| PROMPT |
Report all lines below with the word "agent".

(Data items)
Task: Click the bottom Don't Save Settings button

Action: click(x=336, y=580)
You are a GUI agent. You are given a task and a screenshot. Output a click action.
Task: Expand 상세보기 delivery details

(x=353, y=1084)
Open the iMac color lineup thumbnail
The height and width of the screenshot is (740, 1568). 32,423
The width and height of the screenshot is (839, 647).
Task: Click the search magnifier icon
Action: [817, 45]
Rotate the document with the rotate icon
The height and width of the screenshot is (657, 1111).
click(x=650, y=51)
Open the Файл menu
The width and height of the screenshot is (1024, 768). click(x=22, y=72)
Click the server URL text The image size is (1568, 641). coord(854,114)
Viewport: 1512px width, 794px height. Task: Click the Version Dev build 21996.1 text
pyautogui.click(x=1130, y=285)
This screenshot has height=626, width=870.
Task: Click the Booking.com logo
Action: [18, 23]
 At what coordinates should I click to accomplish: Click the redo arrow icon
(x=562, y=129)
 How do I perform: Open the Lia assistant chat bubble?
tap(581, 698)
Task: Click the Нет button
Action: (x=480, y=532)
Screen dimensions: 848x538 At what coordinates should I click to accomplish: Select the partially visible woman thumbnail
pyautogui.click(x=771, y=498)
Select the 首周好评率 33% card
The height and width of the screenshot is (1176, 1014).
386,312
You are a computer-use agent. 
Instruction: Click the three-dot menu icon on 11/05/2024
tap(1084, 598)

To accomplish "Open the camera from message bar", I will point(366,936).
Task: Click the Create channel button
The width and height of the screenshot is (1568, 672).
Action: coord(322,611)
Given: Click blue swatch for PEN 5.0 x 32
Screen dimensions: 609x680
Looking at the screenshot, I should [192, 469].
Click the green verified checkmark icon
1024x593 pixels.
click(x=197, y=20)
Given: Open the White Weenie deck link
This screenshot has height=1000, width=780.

| EXPECTED ANSWER |
You are a GUI agent. You are given a task and a screenshot. Output a click action.
You are a computer-use agent. 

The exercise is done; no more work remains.